- Excerpt -

──────────

In 2015, Lila Kagedan became the organization's first graduate to adopt the title Rabbi (רבי). Other graduates of Maharat have adopted titles such as Maharat, Rabba (רבה, a neologism), and Rabbanit (רבנית, traditionally denoting a rabbi's wife).

=== Condemnation by the American Orthodox rabbinate ===
The Rabbinical Council of America has condemned Maharat for being outside the bounds of Orthodox Judaism, and in 2015 passed a resolution stating that "RCA members with positions in Orthodox institutions may not ordain women into the Orthodox rabbinate, regardless of the title used; or hire or ratify the hiring of a woman into a rabbinic position at an Orthodox institution; or allow a title implying rabbinic ordination to be used by a teacher of Limudei Kodesh in an Orthodox institution." That same year, Agudath Israel of America similarly condemned Maharat, denouncing moves to ordain women, and went even further, declaring Yeshivat Maharat, Open Orthodoxy, Yeshivat Chovevei Torah, and other affiliated entities to be similar to other dissident movements throughout Jewish history, in having from their perspective rejected basic tenets of Judaism.

In protest of the wider Orthodox community refusing to allow the ordination of women, Rabbi Weiss abruptly resigned from the Rabbinical Council of America. Similarly, Rabbi Asher Lopatin also resigned in protest of the RCA resolution. Rabbi Seth Farber, an Open Orthodox rabbi, protested against the RCA's unequivocal condemnation of Open Orthodoxy, calling it a "PR stunt by the right-wing membership of the RCA in order to further deepen the dividing lines among orthodoxy," and alleged, that he believed the RCA leadership did not support the resolution.

──────────

- Data excerpts -
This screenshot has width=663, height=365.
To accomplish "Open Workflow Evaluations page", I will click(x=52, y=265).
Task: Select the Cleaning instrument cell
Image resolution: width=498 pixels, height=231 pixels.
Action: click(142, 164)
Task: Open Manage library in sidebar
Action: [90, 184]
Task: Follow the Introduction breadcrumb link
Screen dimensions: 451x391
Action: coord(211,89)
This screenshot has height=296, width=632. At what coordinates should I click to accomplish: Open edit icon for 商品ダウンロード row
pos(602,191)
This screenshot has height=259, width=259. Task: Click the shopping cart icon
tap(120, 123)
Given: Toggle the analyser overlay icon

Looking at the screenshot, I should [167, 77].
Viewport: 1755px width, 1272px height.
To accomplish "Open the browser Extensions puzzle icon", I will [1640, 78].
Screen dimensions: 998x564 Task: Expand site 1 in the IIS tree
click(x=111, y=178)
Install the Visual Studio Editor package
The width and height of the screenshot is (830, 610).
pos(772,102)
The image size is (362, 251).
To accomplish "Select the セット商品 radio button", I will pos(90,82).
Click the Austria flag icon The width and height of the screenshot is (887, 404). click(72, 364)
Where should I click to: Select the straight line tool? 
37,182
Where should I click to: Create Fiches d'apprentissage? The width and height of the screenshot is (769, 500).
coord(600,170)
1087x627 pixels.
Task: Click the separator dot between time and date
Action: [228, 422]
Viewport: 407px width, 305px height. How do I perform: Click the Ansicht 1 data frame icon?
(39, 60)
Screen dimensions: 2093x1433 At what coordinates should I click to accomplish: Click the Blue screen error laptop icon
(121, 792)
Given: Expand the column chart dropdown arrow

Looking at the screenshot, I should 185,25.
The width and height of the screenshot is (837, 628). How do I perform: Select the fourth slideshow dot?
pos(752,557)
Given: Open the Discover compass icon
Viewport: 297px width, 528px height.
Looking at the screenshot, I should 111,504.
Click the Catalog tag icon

──────────

- Aim A -
Answer these questions using the excerpt on Maharat, one answer per line, marked (i), (ii), (iii) as the questions are:
(i) In what year did Lila Kagedan become the first graduate to adopt the title Rabbi?
(ii) Which organization besides the Rabbinical Council of America condemned Maharat in 2015?
(iii) What did Rabbi Seth Farber call the RCA's condemnation of Open Orthodoxy?
- Aim B -
Gather every line of the records that contains the word "perform".

- Reply A -
(i) 2015
(ii) Agudath Israel of America
(iii) A "PR stunt by the right-wing membership of the RCA in order to further deepen the dividing lines among orthodoxy"

- Reply B -
Viewport: 407px width, 305px height. How do I perform: Click the Ansicht 1 data frame icon?
The width and height of the screenshot is (837, 628). How do I perform: Select the fourth slideshow dot?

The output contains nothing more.